One of the problems for women who like to have a few drinks is that alcohol affects women more than it does men.

Women weigh less and have less fluid in their bodies to dilute alcohol. Research shows they also appear to have less alcohol dehydrogenase - the enzyme that begins the breaking down of alcohol - in their stomachs, which means the alcohol stays in their systems for longer.

This, according to Dr Plant, is the reason why women shouldn't try to match men drink for drink. It seems the "ladette" image once popularised by stars such as DJs Sara Cox and Zoe Ball, before she was a mother, is not one we should aim to emulate.

However, it could be argued that certain factors push us towards drinking more.

"Our lives are more stressful because we're working harder and longer hours and drinking after work, or at the weekend, helps us relax," says Elms.

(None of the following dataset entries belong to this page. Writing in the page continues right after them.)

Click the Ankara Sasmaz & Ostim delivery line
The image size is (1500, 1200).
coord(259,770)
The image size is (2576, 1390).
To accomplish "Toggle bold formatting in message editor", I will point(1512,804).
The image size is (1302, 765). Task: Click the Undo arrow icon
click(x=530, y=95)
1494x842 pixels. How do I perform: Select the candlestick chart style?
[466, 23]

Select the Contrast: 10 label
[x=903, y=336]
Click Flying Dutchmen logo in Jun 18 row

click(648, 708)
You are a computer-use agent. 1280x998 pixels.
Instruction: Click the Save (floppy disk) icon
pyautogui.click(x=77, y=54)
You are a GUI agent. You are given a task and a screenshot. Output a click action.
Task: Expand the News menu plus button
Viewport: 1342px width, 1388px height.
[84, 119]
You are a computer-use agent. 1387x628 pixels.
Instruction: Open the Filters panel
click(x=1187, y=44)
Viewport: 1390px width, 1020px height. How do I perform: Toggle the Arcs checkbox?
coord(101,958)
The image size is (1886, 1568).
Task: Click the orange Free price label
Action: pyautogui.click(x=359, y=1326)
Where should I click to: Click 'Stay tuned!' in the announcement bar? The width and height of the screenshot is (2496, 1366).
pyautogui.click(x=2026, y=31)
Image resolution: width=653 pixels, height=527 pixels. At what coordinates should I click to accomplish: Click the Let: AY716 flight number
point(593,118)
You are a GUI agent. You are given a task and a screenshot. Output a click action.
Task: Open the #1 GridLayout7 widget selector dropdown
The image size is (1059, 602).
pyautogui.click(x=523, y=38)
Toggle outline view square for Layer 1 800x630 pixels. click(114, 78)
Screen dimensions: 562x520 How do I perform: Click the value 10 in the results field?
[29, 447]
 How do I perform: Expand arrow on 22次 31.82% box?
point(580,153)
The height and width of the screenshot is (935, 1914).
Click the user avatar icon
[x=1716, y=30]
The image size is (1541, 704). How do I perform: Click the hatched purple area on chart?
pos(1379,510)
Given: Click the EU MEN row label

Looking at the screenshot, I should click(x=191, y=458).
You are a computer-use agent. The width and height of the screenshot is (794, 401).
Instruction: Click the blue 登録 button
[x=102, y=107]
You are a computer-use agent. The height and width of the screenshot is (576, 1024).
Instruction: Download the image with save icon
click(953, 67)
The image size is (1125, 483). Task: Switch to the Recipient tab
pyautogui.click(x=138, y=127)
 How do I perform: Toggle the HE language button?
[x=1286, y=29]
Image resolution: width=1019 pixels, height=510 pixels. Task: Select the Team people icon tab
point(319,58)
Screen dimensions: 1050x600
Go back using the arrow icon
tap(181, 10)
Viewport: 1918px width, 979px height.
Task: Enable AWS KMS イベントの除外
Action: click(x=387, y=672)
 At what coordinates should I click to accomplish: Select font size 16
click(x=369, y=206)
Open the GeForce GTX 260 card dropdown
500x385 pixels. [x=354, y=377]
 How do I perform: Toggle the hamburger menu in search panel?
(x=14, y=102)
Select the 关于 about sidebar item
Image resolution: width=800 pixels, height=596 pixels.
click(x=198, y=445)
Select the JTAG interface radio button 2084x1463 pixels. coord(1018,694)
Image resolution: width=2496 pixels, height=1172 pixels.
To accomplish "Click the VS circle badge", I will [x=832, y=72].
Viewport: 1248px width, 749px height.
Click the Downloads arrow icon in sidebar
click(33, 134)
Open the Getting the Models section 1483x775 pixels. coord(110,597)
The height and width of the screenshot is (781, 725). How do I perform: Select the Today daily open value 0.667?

"Our role models on TV shows such as Sex And The City are drinking and making it socially acceptable and glamorous. Bars are also marketed at women much more these days, as are drinks such as alcopops."

Another problem, says Dr Plant, is the confusion over how many units are in certain drinks.

With a lot of wine being stronger than it was in the past and the prevalence of strong beers and ciders, plus alcopops, it is easy to be mistaken about how much alcohol you've consumed.

It is probably unrealistic to imagine you'll never get drunk or pretend it can't be fun. But if you know you are likely to drink a lot on a night out, Elms has some tips to minimise the incidental dangers.

"On holiday, make sure you organise your mobile to work abroad before you go.

"Keep an eye on your drink, look out for your friends and make sure you know how you are getting home. And if you're going to have sex, make sure you are safe."